Paul Signac dagegen legt in seinem Gemälde „Segelboote im Hafen von Saint-Tropez" keinerlei Wert auf Detailtreue. Anders als Baldus will er nicht dokumentieren, sondern eine Stimmung erzeugen mit harmonierenden Farben, die unter diffusem Licht ihre Wirkung entfalten.

„Notre Dame – die Insel Saint Louis vom Quaie de la Tournelle aus gesehen im Sonnenlicht", Paul Signac, 1885.

„Notre Dame – die Insel Saint Louis vom Quaie de la Tournelle aus gesehen im Sonnenlicht", Paul Signac, 1885.

Foto: Von-der-Heydt-Museum

Wenn Gustave Le Gray das „Mittelmeer mit dem Mont Agde" festhält, erweist er sich darin zwar technisch als Fotopionier, weil er ein Positiv durch zwei Negative belichtet (“Sandwich-Negativ"), so dass durch unterschiedliche Belichtungszeiten dramatische Meeresansichten entstehen. Doch wirkt eine solche Komposition im Vergleich zu Monets „Blick auf das Meer" von 1888 konstruiert. Monets Ansicht mit der braunen Landzunge, die sich unter grün-gelb-violettem Himmel ins kaltblaue Meer streckt, scheint zu atmen, Gustave Le Gray dagegen beindruckt nur.

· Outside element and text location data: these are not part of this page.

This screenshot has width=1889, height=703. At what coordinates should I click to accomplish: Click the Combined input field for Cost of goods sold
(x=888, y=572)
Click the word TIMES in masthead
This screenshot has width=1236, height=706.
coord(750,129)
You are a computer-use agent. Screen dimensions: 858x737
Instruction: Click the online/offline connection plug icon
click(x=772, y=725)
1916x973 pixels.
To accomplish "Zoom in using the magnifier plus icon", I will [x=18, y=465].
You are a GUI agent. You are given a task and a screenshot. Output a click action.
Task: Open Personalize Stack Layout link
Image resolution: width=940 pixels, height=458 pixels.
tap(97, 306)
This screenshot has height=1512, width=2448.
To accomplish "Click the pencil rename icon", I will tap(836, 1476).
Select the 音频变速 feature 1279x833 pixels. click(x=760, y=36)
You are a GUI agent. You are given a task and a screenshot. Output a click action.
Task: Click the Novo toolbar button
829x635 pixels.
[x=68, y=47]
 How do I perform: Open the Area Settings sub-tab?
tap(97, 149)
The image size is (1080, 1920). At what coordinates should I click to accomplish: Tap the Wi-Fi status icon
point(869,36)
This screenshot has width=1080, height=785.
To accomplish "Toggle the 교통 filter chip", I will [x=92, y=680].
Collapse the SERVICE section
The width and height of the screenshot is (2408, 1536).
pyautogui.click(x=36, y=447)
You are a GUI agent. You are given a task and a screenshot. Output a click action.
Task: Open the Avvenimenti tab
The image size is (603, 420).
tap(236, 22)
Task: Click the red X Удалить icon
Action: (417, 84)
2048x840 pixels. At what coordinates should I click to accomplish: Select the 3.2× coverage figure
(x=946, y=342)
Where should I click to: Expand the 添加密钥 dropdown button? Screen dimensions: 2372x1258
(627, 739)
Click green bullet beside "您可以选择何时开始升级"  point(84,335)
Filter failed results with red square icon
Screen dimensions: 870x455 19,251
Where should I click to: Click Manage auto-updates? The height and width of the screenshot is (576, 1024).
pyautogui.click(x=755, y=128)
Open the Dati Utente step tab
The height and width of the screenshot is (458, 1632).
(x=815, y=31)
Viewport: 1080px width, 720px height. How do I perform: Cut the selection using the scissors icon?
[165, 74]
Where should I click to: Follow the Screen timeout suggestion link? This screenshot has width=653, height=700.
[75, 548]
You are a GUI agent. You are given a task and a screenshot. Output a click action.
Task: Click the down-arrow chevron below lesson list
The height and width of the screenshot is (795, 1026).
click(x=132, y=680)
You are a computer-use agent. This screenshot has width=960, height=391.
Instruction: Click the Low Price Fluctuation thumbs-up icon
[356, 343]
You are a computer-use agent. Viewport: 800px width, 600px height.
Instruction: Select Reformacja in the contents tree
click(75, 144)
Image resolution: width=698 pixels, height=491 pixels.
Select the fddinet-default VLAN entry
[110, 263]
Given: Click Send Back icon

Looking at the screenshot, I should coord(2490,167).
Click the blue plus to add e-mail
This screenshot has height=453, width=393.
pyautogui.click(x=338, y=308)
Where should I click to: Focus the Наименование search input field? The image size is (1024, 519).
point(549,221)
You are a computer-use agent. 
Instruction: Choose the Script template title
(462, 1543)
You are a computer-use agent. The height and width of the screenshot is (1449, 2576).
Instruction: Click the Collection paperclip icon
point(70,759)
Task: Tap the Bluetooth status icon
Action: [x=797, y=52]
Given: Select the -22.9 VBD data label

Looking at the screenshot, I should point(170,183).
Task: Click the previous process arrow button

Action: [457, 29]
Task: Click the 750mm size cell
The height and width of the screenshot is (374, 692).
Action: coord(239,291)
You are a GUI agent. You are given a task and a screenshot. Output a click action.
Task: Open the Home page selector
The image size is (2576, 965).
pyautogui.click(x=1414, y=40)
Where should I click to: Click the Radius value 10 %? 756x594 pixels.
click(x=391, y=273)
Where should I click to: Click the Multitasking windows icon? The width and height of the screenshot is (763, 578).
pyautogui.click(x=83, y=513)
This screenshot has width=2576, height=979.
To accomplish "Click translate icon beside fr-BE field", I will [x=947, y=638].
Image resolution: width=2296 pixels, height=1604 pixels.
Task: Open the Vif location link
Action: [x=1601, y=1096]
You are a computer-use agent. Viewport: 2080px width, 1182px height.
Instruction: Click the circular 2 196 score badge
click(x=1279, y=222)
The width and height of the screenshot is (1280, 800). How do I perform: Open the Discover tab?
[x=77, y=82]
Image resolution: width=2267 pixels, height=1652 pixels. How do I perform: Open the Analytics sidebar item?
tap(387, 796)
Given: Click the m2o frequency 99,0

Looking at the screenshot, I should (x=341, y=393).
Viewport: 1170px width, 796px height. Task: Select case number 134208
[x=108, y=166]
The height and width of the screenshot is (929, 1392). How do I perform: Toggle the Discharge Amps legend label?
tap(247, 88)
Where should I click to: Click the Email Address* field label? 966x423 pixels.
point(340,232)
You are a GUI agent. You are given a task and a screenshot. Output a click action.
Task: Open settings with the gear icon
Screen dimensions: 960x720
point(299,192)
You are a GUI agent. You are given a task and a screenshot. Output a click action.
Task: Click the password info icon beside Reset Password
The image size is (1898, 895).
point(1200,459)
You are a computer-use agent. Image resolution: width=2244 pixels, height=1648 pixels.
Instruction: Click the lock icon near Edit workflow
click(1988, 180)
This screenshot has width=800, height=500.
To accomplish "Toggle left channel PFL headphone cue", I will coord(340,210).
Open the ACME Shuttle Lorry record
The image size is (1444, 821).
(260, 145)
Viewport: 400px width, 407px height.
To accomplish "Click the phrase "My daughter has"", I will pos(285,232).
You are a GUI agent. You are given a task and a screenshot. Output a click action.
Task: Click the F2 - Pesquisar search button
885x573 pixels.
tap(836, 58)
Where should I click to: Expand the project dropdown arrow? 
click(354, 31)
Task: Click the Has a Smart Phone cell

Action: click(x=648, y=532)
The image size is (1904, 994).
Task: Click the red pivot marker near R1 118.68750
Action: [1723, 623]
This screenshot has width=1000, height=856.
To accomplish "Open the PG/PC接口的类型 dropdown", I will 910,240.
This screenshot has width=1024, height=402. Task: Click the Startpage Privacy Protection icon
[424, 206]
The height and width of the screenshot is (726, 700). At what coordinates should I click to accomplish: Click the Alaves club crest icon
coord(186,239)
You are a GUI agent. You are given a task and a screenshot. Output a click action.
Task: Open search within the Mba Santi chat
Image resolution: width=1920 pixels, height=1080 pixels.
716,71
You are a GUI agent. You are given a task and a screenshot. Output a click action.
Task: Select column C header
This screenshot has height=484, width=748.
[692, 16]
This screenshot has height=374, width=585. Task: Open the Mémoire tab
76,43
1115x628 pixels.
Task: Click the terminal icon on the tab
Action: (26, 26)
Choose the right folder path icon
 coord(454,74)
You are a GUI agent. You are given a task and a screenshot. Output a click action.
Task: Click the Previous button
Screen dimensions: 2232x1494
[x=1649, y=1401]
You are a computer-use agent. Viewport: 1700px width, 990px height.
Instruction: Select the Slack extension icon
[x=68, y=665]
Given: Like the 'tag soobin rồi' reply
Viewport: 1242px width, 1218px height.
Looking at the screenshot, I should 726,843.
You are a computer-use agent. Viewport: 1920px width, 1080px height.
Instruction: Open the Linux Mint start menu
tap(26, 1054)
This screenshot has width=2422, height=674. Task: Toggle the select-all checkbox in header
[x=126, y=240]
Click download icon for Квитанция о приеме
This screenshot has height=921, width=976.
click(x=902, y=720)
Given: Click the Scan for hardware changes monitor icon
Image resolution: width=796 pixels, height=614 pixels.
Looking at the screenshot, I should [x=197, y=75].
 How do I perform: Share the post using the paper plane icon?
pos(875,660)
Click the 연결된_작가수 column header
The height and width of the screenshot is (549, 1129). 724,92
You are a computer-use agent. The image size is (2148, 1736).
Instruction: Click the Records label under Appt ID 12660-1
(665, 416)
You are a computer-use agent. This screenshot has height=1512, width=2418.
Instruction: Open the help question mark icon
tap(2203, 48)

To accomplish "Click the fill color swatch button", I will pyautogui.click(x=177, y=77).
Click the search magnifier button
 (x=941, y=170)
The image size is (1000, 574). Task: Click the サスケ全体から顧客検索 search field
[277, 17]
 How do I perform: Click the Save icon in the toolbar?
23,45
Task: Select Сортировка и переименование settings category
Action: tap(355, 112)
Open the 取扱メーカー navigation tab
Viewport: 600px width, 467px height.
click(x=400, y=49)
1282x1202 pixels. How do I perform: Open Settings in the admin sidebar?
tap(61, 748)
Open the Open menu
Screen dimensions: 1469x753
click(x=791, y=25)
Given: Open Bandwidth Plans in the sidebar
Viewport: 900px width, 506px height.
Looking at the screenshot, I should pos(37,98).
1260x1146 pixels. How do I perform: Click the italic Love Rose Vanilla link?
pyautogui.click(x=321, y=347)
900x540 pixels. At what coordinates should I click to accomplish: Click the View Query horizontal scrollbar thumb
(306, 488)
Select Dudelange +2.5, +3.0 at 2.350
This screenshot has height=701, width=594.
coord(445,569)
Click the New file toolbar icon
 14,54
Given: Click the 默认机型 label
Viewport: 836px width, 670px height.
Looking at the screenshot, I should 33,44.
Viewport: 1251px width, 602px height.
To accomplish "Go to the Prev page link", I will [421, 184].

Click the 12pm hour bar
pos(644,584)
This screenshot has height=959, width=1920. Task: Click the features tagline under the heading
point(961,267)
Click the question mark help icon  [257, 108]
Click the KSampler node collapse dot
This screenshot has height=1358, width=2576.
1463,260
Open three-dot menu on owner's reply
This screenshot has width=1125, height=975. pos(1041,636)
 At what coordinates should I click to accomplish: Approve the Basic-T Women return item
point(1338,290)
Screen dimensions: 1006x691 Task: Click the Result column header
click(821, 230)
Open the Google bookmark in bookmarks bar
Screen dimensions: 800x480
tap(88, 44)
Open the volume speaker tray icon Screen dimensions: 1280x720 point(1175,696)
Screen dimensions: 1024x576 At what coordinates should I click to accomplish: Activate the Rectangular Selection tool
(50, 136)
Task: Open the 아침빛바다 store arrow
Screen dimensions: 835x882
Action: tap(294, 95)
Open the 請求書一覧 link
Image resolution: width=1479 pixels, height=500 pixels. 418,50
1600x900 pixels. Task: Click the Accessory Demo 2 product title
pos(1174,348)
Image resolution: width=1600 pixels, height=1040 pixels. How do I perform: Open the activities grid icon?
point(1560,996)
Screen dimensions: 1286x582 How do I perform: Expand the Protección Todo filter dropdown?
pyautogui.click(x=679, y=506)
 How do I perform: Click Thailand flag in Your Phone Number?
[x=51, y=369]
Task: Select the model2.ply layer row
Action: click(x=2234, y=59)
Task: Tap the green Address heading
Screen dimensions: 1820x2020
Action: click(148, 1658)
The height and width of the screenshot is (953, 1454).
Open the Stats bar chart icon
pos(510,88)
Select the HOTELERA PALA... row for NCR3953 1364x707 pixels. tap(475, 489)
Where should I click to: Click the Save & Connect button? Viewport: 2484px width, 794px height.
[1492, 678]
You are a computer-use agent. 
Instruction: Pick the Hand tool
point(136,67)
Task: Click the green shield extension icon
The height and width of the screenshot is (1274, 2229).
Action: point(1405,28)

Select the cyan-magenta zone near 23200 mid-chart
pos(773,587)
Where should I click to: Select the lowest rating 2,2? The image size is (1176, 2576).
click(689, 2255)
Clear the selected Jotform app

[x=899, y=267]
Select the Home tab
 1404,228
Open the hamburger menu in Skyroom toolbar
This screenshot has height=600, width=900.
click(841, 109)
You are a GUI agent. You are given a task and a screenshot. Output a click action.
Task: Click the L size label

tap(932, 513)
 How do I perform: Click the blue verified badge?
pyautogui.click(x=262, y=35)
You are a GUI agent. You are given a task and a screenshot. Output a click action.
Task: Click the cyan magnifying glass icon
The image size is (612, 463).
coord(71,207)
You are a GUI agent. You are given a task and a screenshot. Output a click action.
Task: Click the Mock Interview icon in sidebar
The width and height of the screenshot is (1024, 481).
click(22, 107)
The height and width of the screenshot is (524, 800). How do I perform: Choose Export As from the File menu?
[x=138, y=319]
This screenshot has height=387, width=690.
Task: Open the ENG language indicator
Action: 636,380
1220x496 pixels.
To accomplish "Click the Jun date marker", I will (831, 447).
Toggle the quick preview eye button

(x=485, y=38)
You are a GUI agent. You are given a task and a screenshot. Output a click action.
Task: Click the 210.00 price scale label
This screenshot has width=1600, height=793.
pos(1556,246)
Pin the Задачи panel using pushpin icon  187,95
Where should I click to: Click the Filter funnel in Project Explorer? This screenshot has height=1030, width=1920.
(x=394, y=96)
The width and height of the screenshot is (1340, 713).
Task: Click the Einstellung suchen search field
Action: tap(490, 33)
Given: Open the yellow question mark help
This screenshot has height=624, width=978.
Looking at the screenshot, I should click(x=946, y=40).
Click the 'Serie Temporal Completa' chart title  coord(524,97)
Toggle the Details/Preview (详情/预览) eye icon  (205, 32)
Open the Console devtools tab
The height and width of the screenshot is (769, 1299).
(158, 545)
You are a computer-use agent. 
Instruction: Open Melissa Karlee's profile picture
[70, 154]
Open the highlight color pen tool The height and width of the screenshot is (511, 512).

Immerhin aber hat die Fotografie früh auch die Landschaft, die Natur entdeckt, und abseits des Künstlerischen fand die kommerziell ausgerichtete Porträtfotografie ihr Publikum.

Im „Bürgersaal" stellt das Museum eindrucksvoll vor, was es selbst an Kunst des Impressionismus zu bieten hat: van Goghs erdenschweres „Kartoffelsetzen" zum Beispiel, Bonnards bezauberndes „Esszimer", Gauguin und Cézanne, Manet und Degas. Am Beispiel von Degas hätte man auch in jenem Teil der Schau, der Fotografie und Malerei einander gegenüberstellt, veranschaulichen können, wie die Fotografie unmittelbar auf die Malerei eingewirkt hat. Degas schnitt gern an den Seiten seiner Bilder Figuren und Gegenstände optisch ab und verpasste den Darstellungen damit einen Schuss Modernität.

Der Wettkampf zwischen Fotografie und Malerei, wie ihn das Von-der-Heydt-Museum schildert, ist heute auf dem Gebiet der Kunst zugunsten der Malerei entschieden. Henri Cartier-Bresson, Bernd und Hilla Becher und Andreas Gursky mögen vielen bekannt sein. Namen von van Gogh über Matisse und Dalí bis zu Picasso und Beuys aufzuzählen, dürfte jedoch den meisten weitaus leichter fallen.

Info Die Ausstellung ist zu sehen bis 8. Januar 2023 im Museum in Wuppertal-Elberfeld, Turmhof 8; Di. - So. 11 - 18 Uhr, Do. bis 20 Uhr; Eintritt: 12 Euro, ermäßigt 10 Euro.